-- Begin Source --

Pursuing Judicial Independence in a Society in Turmoil

But Egypt’s post-revolutionary environment is proving to be less congenial and more complicated than judges may have expected last spring; solving the persistent problems is not as simple as passing a new law. The judiciary has confronted four unexpected challenges to realizing the judicial vision of full independence and professional integrity.

Political Cases and an Apolitical Judiciary

The way that the judiciary has been pulled into ongoing political debates has provoked some unease. There is a general ethos among Egyptian judges that they should remain above daily politics, but there is much less of a consensus about what that means in terms of public statements and how relevant that general principle can be in revolutionary times. As a result, some judges have felt free to engage in public discussions while others have harshly criticized outspoken colleagues as departing from judicial norms. One administrative court judge provided legal advice to the revolutionaries in Tahrir Square, even joining the revolutionary coordinating committee. A move by his colleagues to discipline him fizzled in a wave of post-revolutionary enthusiasm.

Other major public tasks—such as oversight of elections or running sequestered economic enterprises—have fallen in the laps of judges. While both proud of these roles and confident in their ability to carry them out, judges cannot deny that the burden is a heavy one, especially with Egypt’s seemingly interminable rounds of voting. Indeed, it is precisely the insufficient number of judges that forces the parliamentary elections to be held over three rounds. Egypt’s revolution has so far produced fifteen days of voting in less than a year, and the remaining presidential and constitutional balloting processes promise to add at least another two.

And there is some concern not merely about the political role of judges but also about politicization of court judgments. Egyptian judges are insistent that what has been termed “transitional justice” in other societies that have undergone revolutionary changes needs no new judicial structures in Egypt. All cases of corruption and abuse—even those involving top officials of the old regime—can be handled by the courts without assistance, they believe.

Former president Mubarak, his sons, and his last interior minister are now being tried in an ordinary criminal court, but not in an ordinary courtroom or in ordinary circumstances. The police academy is being used to provide a secure setting and the trial seems at times a media spectacle as much as a legal proceeding.

For all their confidence in their own impartiality, judges have certainly been affected by the wave of revolutionary fervor. The administrative court ruling dissolving the formerly ruling National Democratic Party was based on a sweeping political judgment that the party had corrupted Egyptian political life—true enough from a political perspective, but also a very ambitious legal precedent. The invalidation of sales of public enterprises that have cascaded from the same administrative courts are hard to understand apart from the wave of economic populism and the reaction to the economic liberalization policies of the late Mubarak years.

Finding Ways Around the Judiciary

While Egypt’s judges seem to feel that they are capable of bearing all the burdens placed on them, there is no denying that Egypt’s interim military rulers do not share the same feeling. Wanting to maintain order and not wishing to rely on Egypt’s dawdling court system, the generals have continued to use their own military courts with abandon, sparking rage among many of the groups that fomented the January 25 revolution. They have also insisted that the state of emergency declared by the Mubarak regime is still in effect until June 2012.

The Egyptian legal and political order has lived for so long under emergency rule that it now seems normal. The emergency was originally declared pursuant to Egypt’s treaty obligations to Great Britain when the latter declared war on Germany in 1939; the various renewals over the years were justified by equally forgotten historical circumstances. There have only been brief interruptions—one before the 1952 revolution and the other toward the end of the Sadat presidency.

-- End Source --

### Work instructions:
a - Decide whether each statement below agrees with the piece on Egypt's judiciary. Answer yes or no for each, and quote the exact words from the piece that settle it.
(i) Egypt's parliamentary elections are spread over three rounds because there are not enough judges.
(ii) Mubarak is being tried before a special revolutionary tribunal.
(iii) The state of emergency was first declared when Great Britain declared war on Germany in 1939.
b - Continue the piece on Egypt's judiciary from the point where it stops.

-- Begin Information supplied --

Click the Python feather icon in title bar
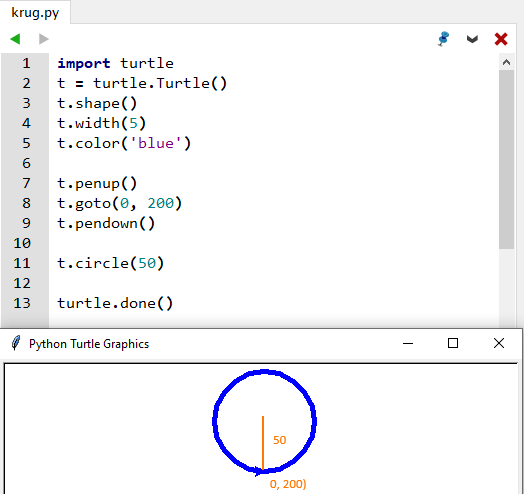The height and width of the screenshot is (494, 524). [x=16, y=343]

-- End Information supplied --

### Final answers:
a -
(i) Yes: "it is precisely the insufficient number of judges that forces the parliamentary elections to be held over three rounds"
(ii) No: "now being tried in an ordinary criminal court"
(iii) Yes: "The emergency was originally declared pursuant to Egypt’s treaty obligations to Great Britain when the latter declared war on Germany in 1939"

b -
This enables a host of legal and extralegal devices that obviate the legal and even constitutional protections promised Egyptian citizens. And the regular judiciary thus finds itself sidelined in matters most judges insist properly fit within their purview.

Are Courtrooms Safe?

Courtroom security has also been a concern. Egyptian judges pride themselves on the very light—almost invisible—security presence in their courtrooms. There are no metal detectors or security procedures for entering buildings, and the phalanx of security forces that surrounds many public buildings is simply absent from courthouses.

During the revolution, however, one of Cairo’s major court buildings was burned. In the following months, some criminal cases have been disrupted by supporters of the accused or relatives of victims. In one incident, a group of angry lawyers physically blocked the entrance to a courthouse. And the judiciary found itself involved in a very public tangle with the bar association over some provisions in a proposed new judicial law that involved strikes and demonstrations by lawyers—a kind of confrontational politics for which the judges were not prepared.

Reports of courtroom violence have begun to recede, but they leave deep scars. In conversations with judges I found great variation over the past year in how seriously they viewed the ongoing threat to their own safety, but the widespread concern over a perceived deterioration of public security in Egypt certainly finds its reflection in judicial circles.

Divisions Within the Judiciary

A final concern in the post-revolutionary era is that the rivalries within the judiciary—over the past, present, and future—seem very much alive. With regard to the past, calls have emerged to purge the judiciary of those implicated in the abuses of the old regime. There are, to be sure, judges who played various roles in the old system, but precisely what represents an offense is unclear: Service in an exceptional court? A politically incorrect ruling from a revolutionary perspective? Turning a blind eye to past abuses? There are a multitude of definitions.

A group of judges dismissed prior to 2011 gained national attention by setting up a protest at the country’s High Court building in downtown Cairo, claiming to have been purged for political reasons. They have very publicly called for measures to be taken to “purify” the judicial ranks of any old-regime holdovers. Yet, while the issues of future dismissals and reversals of past dismissals have provoked some public debate, judges in general have resisted rehiring the protesting former judges or purging current judicial ranks. A purge for political offenses under the old regime carries overtones of Nasser’s 1969 dismissals of dissident judges. The protesting former judges at the High Court are not regarded as political victims by their erstwhile colleagues.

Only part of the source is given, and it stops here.